Court Opinion

ID: 9794816
Source: CourtListenerOpinion
Date Created: 2023-08-31 03:12:16.283931+00
Date Added: 2024-06-11T08:20:53.158362
License: Public Domain

Mr. Justice Pringle
dissenting:
I dissent. In my view, the majority opinion puts form above substance, technicality above logic. As required by the statutes, the parties seeking the increase in insurance rates had filed the requested rates with the Com*287missioner of Insurance. Everybody knew what these rates were. It was the Commissioner’s statutory duty, among other things, to determine whether the proposed rates were “excessive, inadequate, or unfairly discriminatory.” His duty was not to act as a quasi-legislative body and set rates, but to act as a quasi-judicial body and determine whether the proposed rates were, as we have pointed out, excessive, inadequate or discriminatory. Whether or not he held a hearing, his duty with respect to the filed rates was quasi-judicial.
I cannot, therefore, agree to any interpretation of these statutes which would apply one standard to objections filed to rates, on the ground they are excessive, before the Commissioner approves those rates, and a different standard to the same objections when they are filed after the Commissioner approves the rates.
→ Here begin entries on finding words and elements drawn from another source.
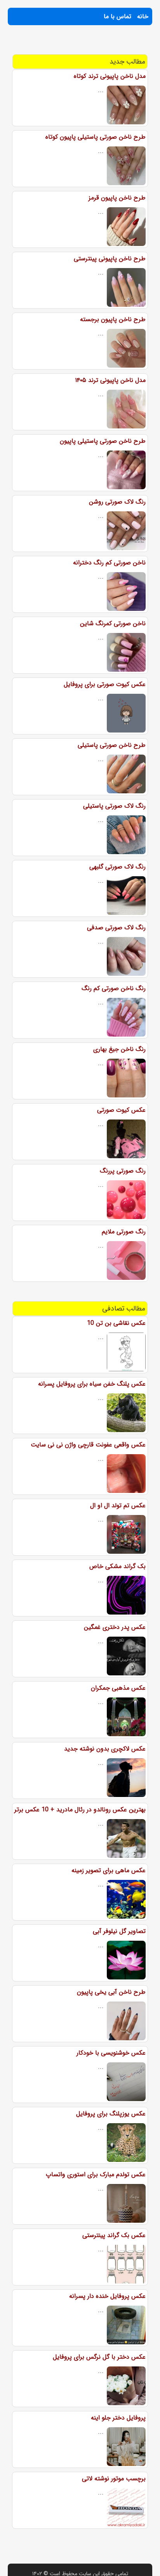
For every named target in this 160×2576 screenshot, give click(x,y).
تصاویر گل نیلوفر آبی (119, 1931)
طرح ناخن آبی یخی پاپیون (111, 1992)
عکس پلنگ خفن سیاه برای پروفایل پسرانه (92, 1384)
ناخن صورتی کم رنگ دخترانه (109, 562)
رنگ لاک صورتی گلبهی (117, 867)
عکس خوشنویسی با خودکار (111, 2053)
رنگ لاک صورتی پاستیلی (114, 806)
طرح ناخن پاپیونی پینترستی (110, 258)
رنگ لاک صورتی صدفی (116, 927)
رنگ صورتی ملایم (124, 1231)
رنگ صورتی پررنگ (123, 1171)
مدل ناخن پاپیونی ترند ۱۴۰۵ (110, 380)
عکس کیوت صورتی (121, 1110)
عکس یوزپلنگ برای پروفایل (111, 2114)
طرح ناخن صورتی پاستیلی (112, 745)
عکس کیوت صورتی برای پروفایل (105, 684)
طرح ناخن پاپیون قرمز (117, 198)
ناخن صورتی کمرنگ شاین (113, 623)
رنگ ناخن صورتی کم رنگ (114, 988)
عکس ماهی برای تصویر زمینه (108, 1870)
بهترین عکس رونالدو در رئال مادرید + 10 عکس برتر (80, 1809)
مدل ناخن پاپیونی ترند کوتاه (110, 76)
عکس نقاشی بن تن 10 (116, 1323)
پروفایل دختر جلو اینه (118, 2418)
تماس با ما (117, 16)
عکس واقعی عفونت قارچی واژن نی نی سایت (88, 1445)
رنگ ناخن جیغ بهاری (119, 1049)
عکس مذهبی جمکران (118, 1688)
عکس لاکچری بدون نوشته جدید (105, 1749)
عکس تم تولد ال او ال (118, 1505)
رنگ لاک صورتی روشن (117, 502)
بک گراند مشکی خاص (117, 1566)
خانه (142, 16)
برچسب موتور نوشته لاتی (114, 2478)
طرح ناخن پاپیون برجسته (113, 319)
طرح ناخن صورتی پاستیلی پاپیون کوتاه (95, 137)
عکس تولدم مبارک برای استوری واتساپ (96, 2174)
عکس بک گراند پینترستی (114, 2235)
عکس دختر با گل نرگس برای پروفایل (99, 2357)
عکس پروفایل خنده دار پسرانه (107, 2296)
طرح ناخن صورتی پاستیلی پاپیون (103, 441)
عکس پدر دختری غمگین (115, 1627)
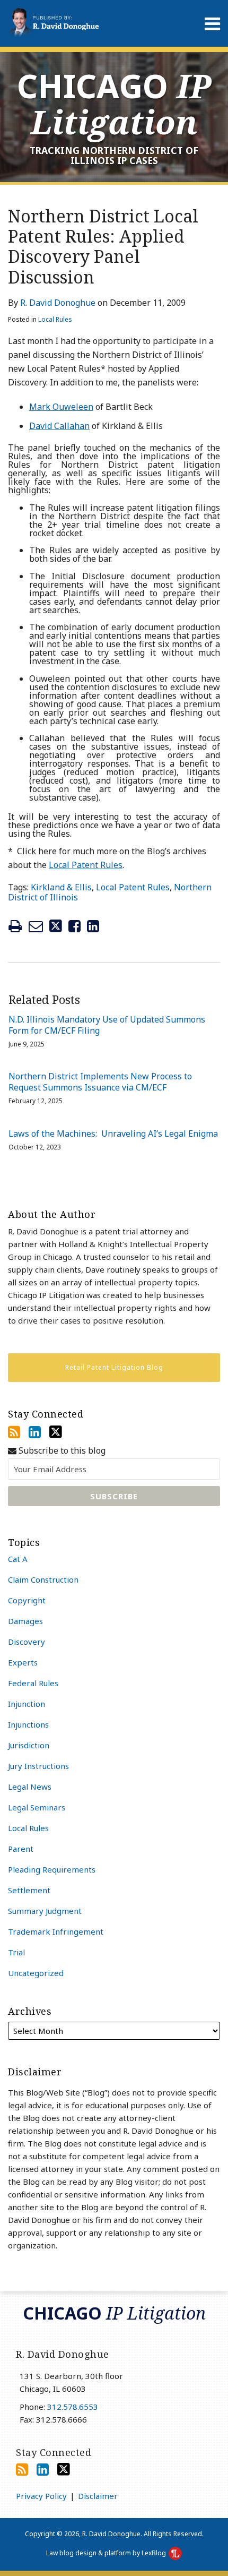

The very same evidence which would show either reasonableness or excessiveness of the proposed rates would be material and controlling on this issue whether introduced before the Commissioner before his approval of the rates or after his approval. I would not stultify judicial review of the reasonableness or excessiveness of the rates in question by the technical interpretation which the majority today gives to the statute. To me, the situation here resembles the controversy concerning Tweedledum and Tweedledee. I would reverse and order the Commissioner to hold a hearing under the Administrative Code upon the objections already filed rather than require the objectors to file a new protest in order to obtain such a hearing as the majority opinion requires.